UCS (Universal Character Set) - ISO 10646

- provides a unique number for every character - in all languages eventually -

- see also the Unicode page

 The international standard ISO 10646 defines the Universal Character Set (UCS). UCS is a superset of all other character set standards. It guarantees round-trip compatibility to other character sets. If you convert any text string to UCS and then back to the original encoding, then no information will be lost.  The two common forms are UCS-2 (2 bytes) and UCS-4 (4 bytes).
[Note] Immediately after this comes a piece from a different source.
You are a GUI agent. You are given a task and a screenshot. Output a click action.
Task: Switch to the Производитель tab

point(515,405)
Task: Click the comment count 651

UCS contains the characters required to represent practically all known languages. This includes not only the Latin, Greek, Cyrillic, Hebrew, Arabic, Armenian, and Georgian scripts, but also Chinese, Japanese and Korean Han ideographs as well as scripts such as Hiragana, Katakana, Hangul, Devanagari, Bengali, Gurmukhi, Gujarati, Oriya, Tamil, Telugu, Kannada, Malayalam, Thai, Lao, Khmer, Bopomofo, Tibetian, Runic, Ethiopic, Canadian Syllabics, Cherokee, Mongolian, Ogham, Myanmar, Sinhala, Thaana, Yi, and others. For scripts not yet covered, research on how to best encode them for computer usage is still going on and they will be added eventually. This includes not only Cuneiform, Hieroglyphs and various Indo-European languages, but even some selected artistic scripts such as Tolkien's Tengwar and Cirth. UCS also covers a large number of graphical, typographical, mathematical and scientific symbols, including those provided by TeX, Postscript, APL, MS-DOS, MS-Windows, Macintosh, OCR fonts, as well as many word processing and publishing systems, and more are being added.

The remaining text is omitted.